Quizá una forma de escapar de esta tendencia del arte decorativo es, en opinión de Eugenio, hacer algo desde donde el propio artista está, lo que implica un cierto “mirar hacia afuera” del artista, ver cuál es la situación (económica, política, social…) que le rodea. En la obra de Merino es más que evidente la preocupación por una serie de acontecimientos actuales, como es la situación de los refugiados. Este año, una de las piezas que presenta en ARCO está precisamente ligada a esto. La pieza consiste en 60 sábanas térmicas enmarcadas; en cada una de las cuales está inscrito el pasaporte de los países de los que proceden. Esto muestra que la obra de Eugenio Merino no es para nada complaciente ni pretende dar un mensaje tranquilizador al espectador, lo cual está estrechamente relacionado con Yesterday, de Nuno Nunes-Ferreira y ante la que también nos paramos durante el paseo. La obra de Nunes-Ferreira presenta ni más ni menos que portadas de periódicos en los que se da noticia de los acontecimientos más trágicos a nivel mundial del siglo XX.

 

Izquierda: “Rescue Passaport”. Eugenio Merino, 2016. Derecha: “Yesterday (ayer)”. Nuno Nunes-Ferreira, 2016-2017.

 

Otra de las piezas de ARCO que llama la atención a Eugenio es Bicicleta azul, de Víctor Jaenada.
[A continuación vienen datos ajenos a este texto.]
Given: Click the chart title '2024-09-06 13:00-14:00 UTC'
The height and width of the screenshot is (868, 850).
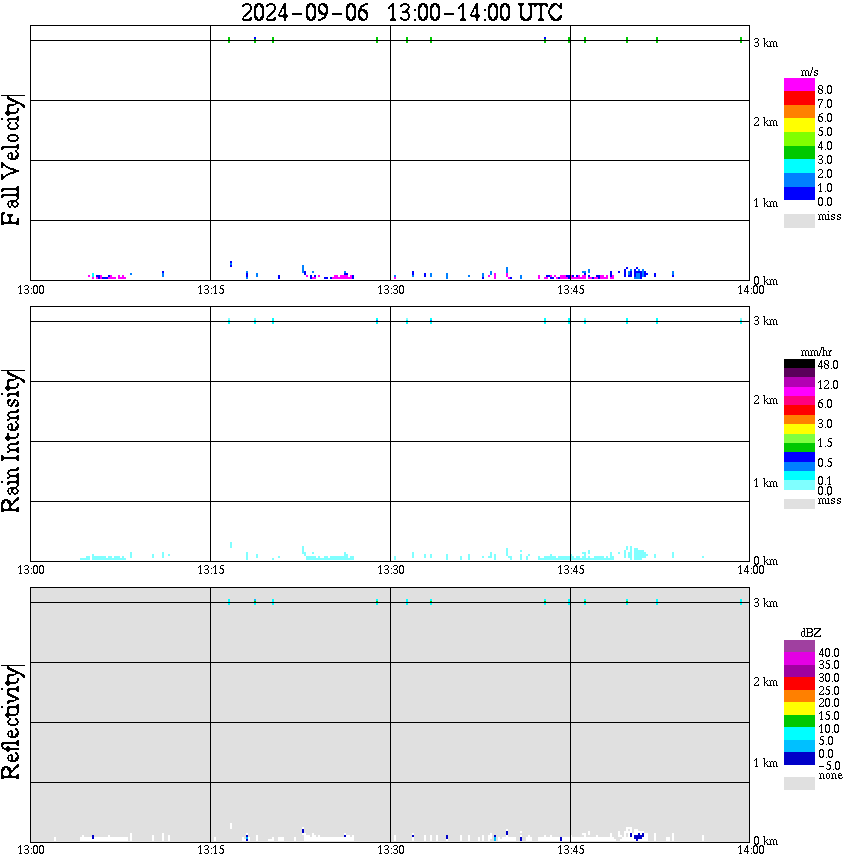Looking at the screenshot, I should (402, 13).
De ella destaca cómo a partir de materiales sencillos se puede hacer una buena obra cuando la idea es potente. “Esa expresión de ‘menos es más’ tiene aquí todo el sentido del mundo”. No por utilizar materiales menos “nobles” se crea una obra de menor categoría, como lo demuestra El muro, del propio Eugenio Merino, que en 28 ladrillos imprime las constituciones de los países miembros de la Unión Europea.

 

Izquierda: “El muro”. Eugenio Merino, 2016. Derecha: “Bicicleta azul”. Víctor Jaenada, 2011.

 

Entre todas la obras de ARCO nos encontramos con sorpresa una serie de poemas visuales de Joan Brossa, en los cuales se condensa de una forma aparentemente simple una idea. Tanto en los poemas visuales de Brossa como en las obras de Eugenio Merino se produce una síntesis de distintos elementos o ideas en una obra autónoma a través de una operación de montaje. En esta forma de trabajar de Joan Brossa y Eugenio Merino es fundamental el elemento irónico, porque a través de una broma se puede decir una verdad. Esto es posible, en parte, por la convivencia de las contradicciones, como se hacía referencia más arriba: si existe la posibilidad de resignificar el dólar, un dictador, o en definitiva cualquier imagen, es porque éstas no son unívocas y Eugenio explota estas paradojas que están presentes en todas partes y de las que tampoco se salva el mundo del arte.

 

Izquierda: “Kill the poor”. Eugenio Merino, 2014. Derecha: “Poema visual 32”. Joan Brossa, 1989.